© JUNGE FREIHEIT Verlag GmbH & Co.  www.jungefreiheit.de    16/99 16. April 1999


Peter Handke
Mit allen verfeindet
von Burkhart Berthold

Als anno 1966 ein bis dahin unbekannter Kärtner mit einem Roman an die Öffentlichkeit trat, in dem es um die Schwierigkeit des authentischen Empfindens ging ("Die Hornissen"), hätte vielleicht mancher dem jungen Mann zugetraut, den einen oder anderen Literaturpreis zu gewinnen. Daß er dereinst aber als "ideologisches Monster" (Alain Finkielkraut) gehandelt würde, das in einen Käfig gesperrt gehöre (Hans-Christoph Buch), erwartete niemand. Wie schafft man es nur, als Anti-Bourgeois derart ins Kreuzfeuer der Feuilletonisten zu geraten? Wie wird man Träger des Ordens Serbischer Ritter? Langt es, wie von Handke angekündigt, den Büchner-Preis zurückzugeben, den er 1973 erhielt?

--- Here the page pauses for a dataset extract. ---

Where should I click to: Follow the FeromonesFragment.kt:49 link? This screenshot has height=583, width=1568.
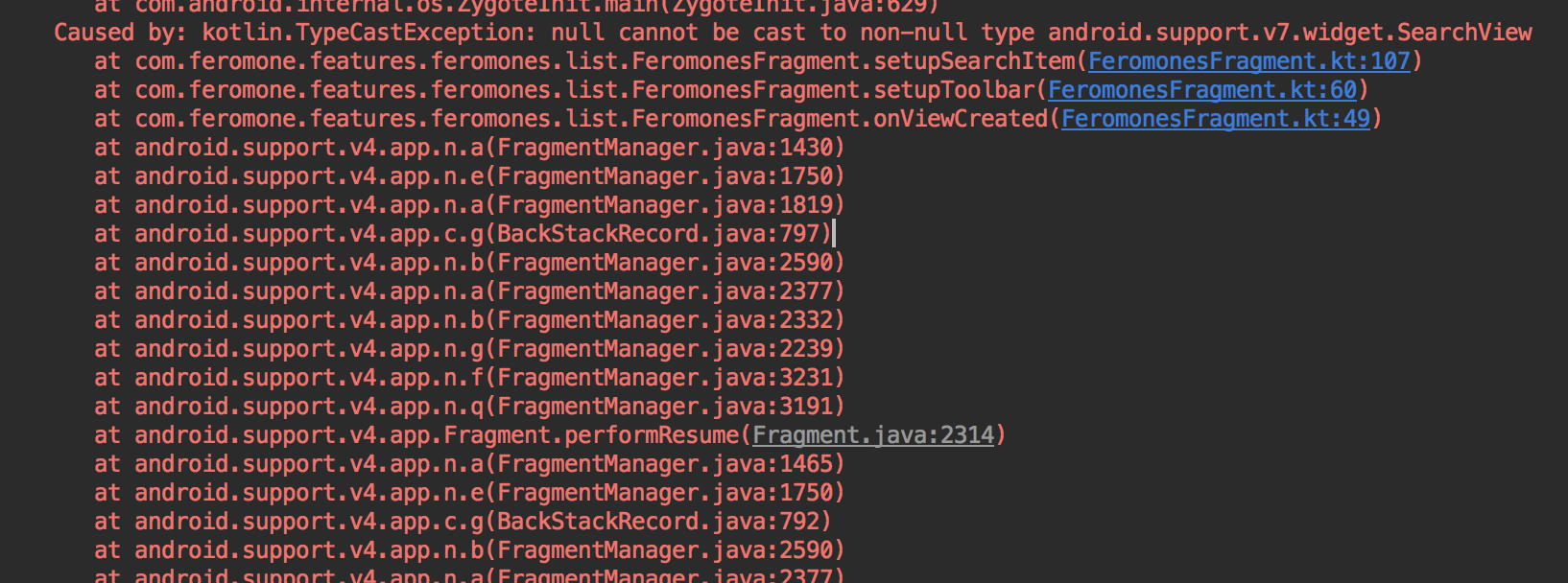click(x=1215, y=119)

All die Kritiker, die Handke heute einen Verräter der westlichen Werte schelten, haben sich an seinen Publikumsbeschimpfungen ebensowenig gestoßen wie an seinen langen Sätzen, in denen oft so wenig Handlung war. Handke ist ein Autor für stille Stunden. Er zieht den Leser in seinen Bann – sofern dieser zuvor der härtesten aller Prüfungen widerstehen kann: der gepflegten Langeweile. Die Kraftnaturen, denen Handkes Neigung gilt, sind unangenehm fern von Schiller: Aus Milosevic wird beim besten Willen kein Fiesco, aus Arkan kein Karl Moor. Im Affekt soweit zu gehen, professionelle Halsabschneider zu romantisieren, ist schon ein starkes Stück. Oder sucht er bei ihnen das Große, in dem sein Ich aufgehen könnte, sucht er bei den Serben statt westlicher Dekadenz das Urwüchsige?

Diese Romantisierung findet nicht nur in offenen Briefen an den Rest der Welt statt, sondern auch in einem Theaterstück, "Zurüstung für die Unsterblichkeit" (1997). Dort droht eine unverkennbar nach amerikanischem Bilde geformte Raumverdrängerrotte ("alles wird in ihren Fingern zu Knüppeln") einem archaischen Völkchen mit Umerziehung. Der König dieser Archaier bestreitet nicht einmal seine Verbrechen, aber die Erzählerin steht ihm bei: Die Häßlichkeit der "Raumverdränger" widerlege ihr Moralisieren, und häßlich sei schlimmer als brutal. Grausame, ästhetische Weltansicht! Inzwischen droht auch Handke: Und zwar mit dem Entzug der Erlaubnis zur Uraufführung seines nächsten Werkes, "Die Fahrt im Einbaum oder Das Stück zum Film zum Krieg".

Handke lesen in diesen Tagen geht nicht ohne Politik. Das ist schade. Da möchte man den altrömischen Sinnspruch, daß im Kriege die Musen schweigen sollten, auch auf Schriftsteller ausdehnen. Denn Peter Handke verdient Respekt, als Autor, der seinen eigenen Weg geht, wie bizarr er sein mag. Sein Alltagsüberdruß mag manieriert sein, ist aber gewiß nicht unverständlich. Nur seine Verteidigung einer Vertreibung – sie wirkt arg mutwillig. Wie schreibt er über einen seiner unscheinbaren Helden? "’Ich werde mich mit möglichst vielen verfeinden!‘ dachte er seltsam fröhlich."